Every investment professional needs to have an investment philosophy – a guiding set of principles by which to make decision in the complex world of imperfect knowledge. Perhaps the most important idea that an investment philosophy must wrestle with is the “efficient market hypothesis.”
I read an excerpt from ‘The House That Bogle Built‘ in an article by Lewis Braham in the Journal of Indexes in an article entitled ‘The Devil’s Invention.’ That article has an excellent summary of the efficient market hypothesis:
Proponents of the passive school of investing argue that for the overwhelming majority of funds, active management works only in the short term, and then only for the gifted or the lucky. Ultimately, the returns on a mutual fund regress to the mean and then end up below the mean when expenses are taken into account. While this line of thinking had long been argued in academia, gradually the popular media began to take notice. In particular, the 1973 publication of Princeton professor Burton Malkiel’s “A Random Walk Down Wall Street” marked a watershed moment in the history of finance; not because the ideas were new, but because the book explained the concept of efficient markets in lay terms and went on to be a best-seller, selling millions of copies. The book is currently in its ninth edition. Although he hadn’t read the book prior to launching Vanguard’s index fund, when he did, Bogle was amused by Malkiel’s classic assertion that, “A blindfolded chimpanzee throwing darts at The Wall Street Journal can select a portfolio that can do just as well as the experts.” Malkiel would go on to join Vanguard’s board of directors, and he served from 1977 to 2005.

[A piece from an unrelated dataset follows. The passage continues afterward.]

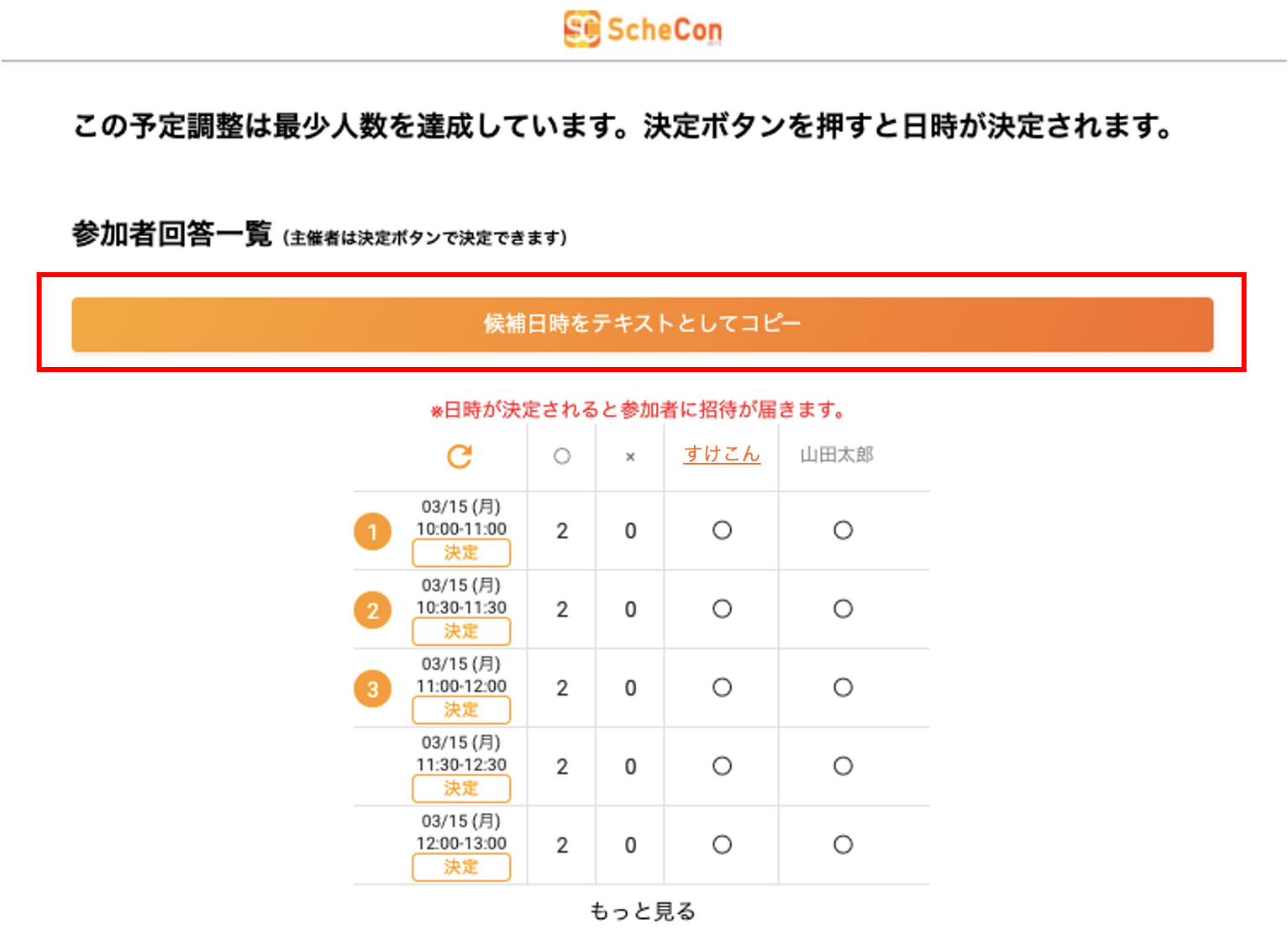Click すけこん's circle mark for 10:00-11:00

click(x=722, y=530)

As it evolved, the efficient market hypothesis, or EMH, as it is sometimes called, splintered into three categories or “forms” of theory—weak, semistrong and strong. Weak-form EMH asserts that stock prices are random, and therefore most money managers cannot exploit the market to gain an edge. Although there is an acknowledgment that fundamental analysis might provide some excess return, whether or not money managers could exploit valuation inefficiencies in the market effectively over the long term is called into question. Semistrong-form efficiency takes the argument a step further, claiming that the markets adapt so quickly to all publicly available information that even fundamental analysis doesn’t add any value. Strong-form efficiency arrogates that the market is so efficient that it already prices in all public and nonpublic information, and that even corporate insiders with private insights can’t gain any legal advantage. According to both the semistrong and strong versions of the theory, the price of a company’s share of stock immediately reflects all available information, as well as investor expectations, related to the company; in other words, the market is perfect and right all the time in its assessments of stocks’ underlying intrinsic values.
Bogle never subscribed completely to the efficient market hypothesis, but rather to something he half-jokingly dubbed the “cost matters hypothesis.”

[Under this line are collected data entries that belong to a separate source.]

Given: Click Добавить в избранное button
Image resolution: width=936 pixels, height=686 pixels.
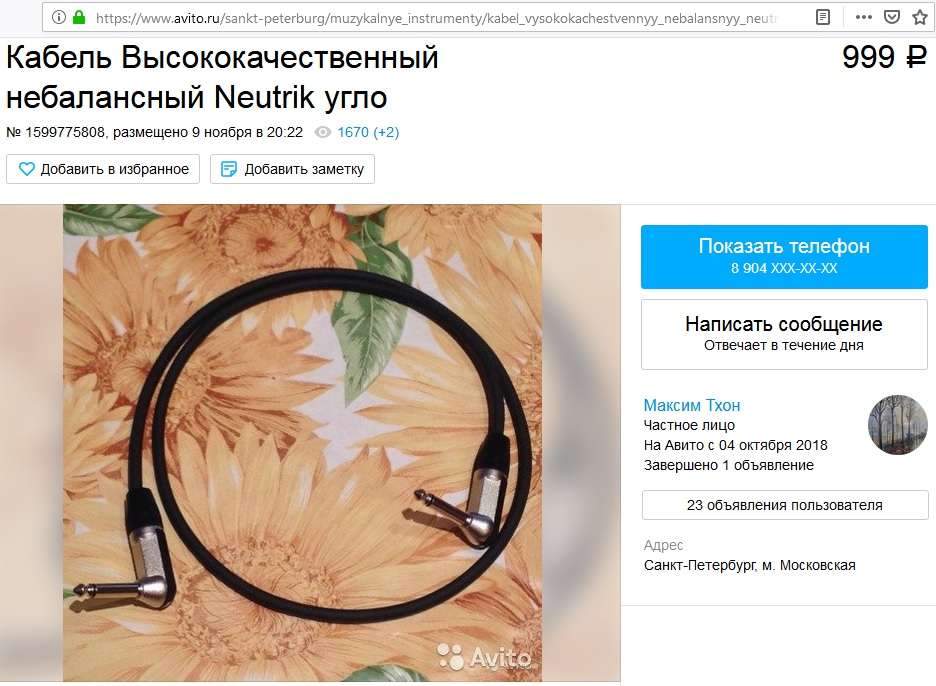Looking at the screenshot, I should click(x=103, y=169).
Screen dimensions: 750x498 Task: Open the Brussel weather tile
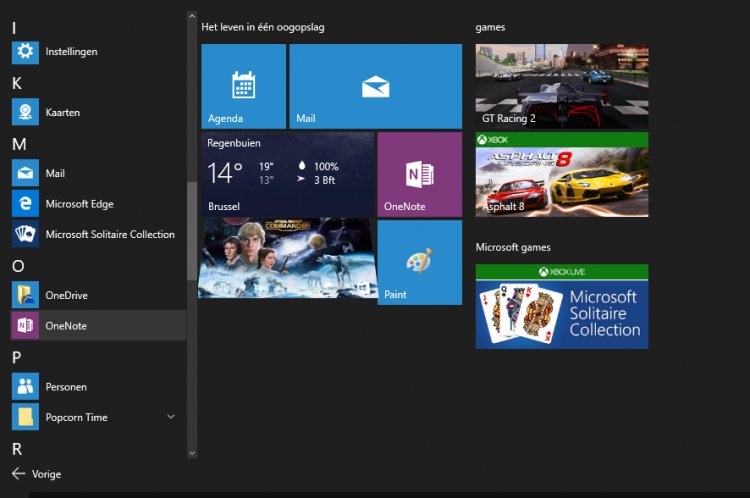(288, 174)
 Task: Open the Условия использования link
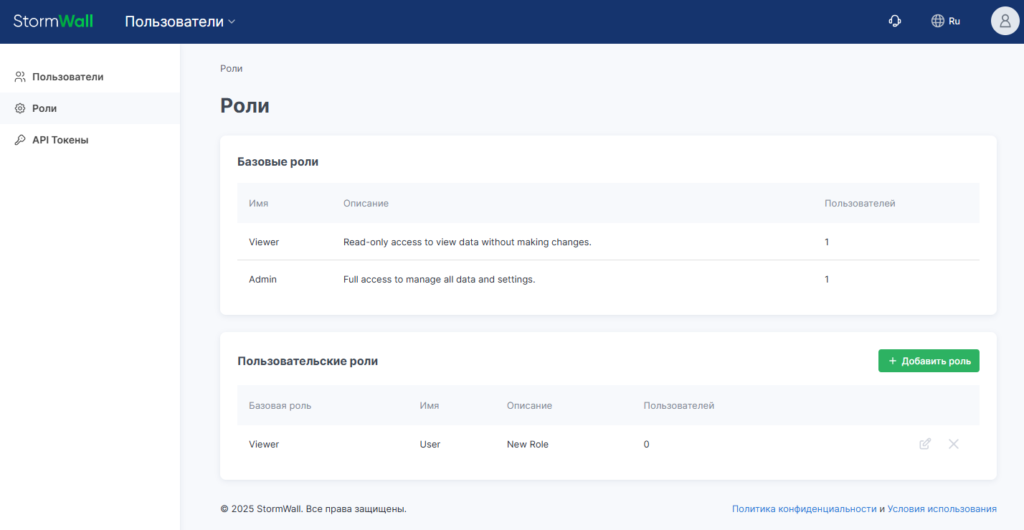[942, 508]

Cost does matter. That is why we recommended in our gone-fishing portfolio a large allocation to the Vanguard Total Stock Market ETF (VTI). It is by far one of the best ways of participating in the lion’s share of U.S. equity market returns. The expense ratio for this fund is 0.07%. Most mutual funds have expense ratios of about 1.2%. VTI is 94% lower than the average expense ratio of funds with similar holdings, according to Lipper Inc.
That means that the decision to add any other investments must be justified by an expected return high enough to justify any added cost. There are reasons to add additional funds in order to get additional asset classes. Small cap funds generally have higher expense ratios. For example Vanguard Small-Cap ETF (VB) has an expense ratio of 0.17%. That is still remarkably low, and we believe that the addition 0.10% expense ratio is justified by the higher expected return of small cap stocks as an asset class.

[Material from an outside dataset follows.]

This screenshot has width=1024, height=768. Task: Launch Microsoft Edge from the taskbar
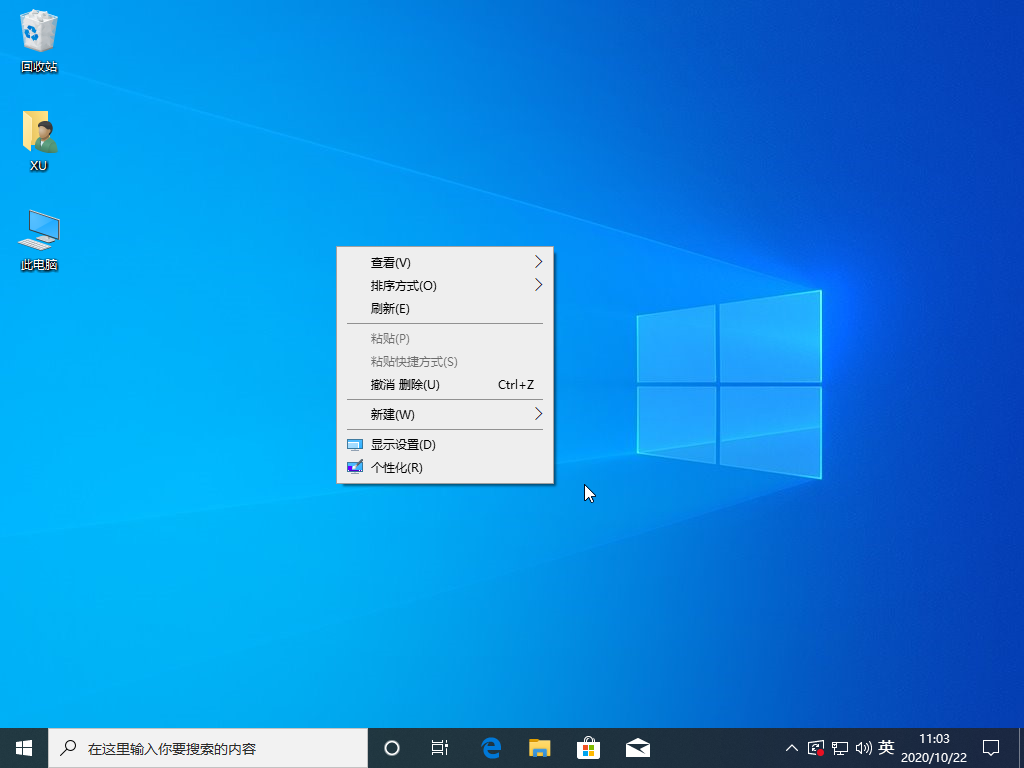[x=490, y=747]
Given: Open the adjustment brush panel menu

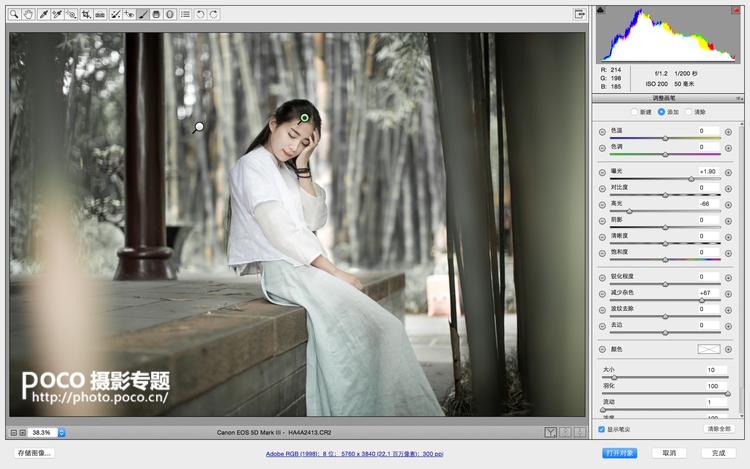Looking at the screenshot, I should [739, 98].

Foreign stock also have a higher expense ratio. For example Vanguard MSCI EAFE ETF (VEA) has an expense ratio of 0.12%. We believe that the additional expense is worth the diversification into foreign stocks. Our emphasis on countries with high economic freedom and low debt and deficit has slightly higher expense ratios (about 0.53%).
Our methodology is to build portfolios as much as possible with the lowest cost funds, using slightly higher cost funds to over-weight those countries, sectors or styles which we think will out-perform. This technique helps us build portfolios with an average expense ratio of about 0.38%.
When creating an asset allocation, you have to balance the asset categories and mix that you think will perform the best going forward with the expenses charged by the funds that track those indexes.
Second, every time you believe that some category of stocks will out-perform, you should have an inner argument with the efficient market hypothesis. You had better have a sound reason why the information you are considering is not already priced into the market price.
Otherwise, you might as well be a blindfold, dart-throwing chimpanzee.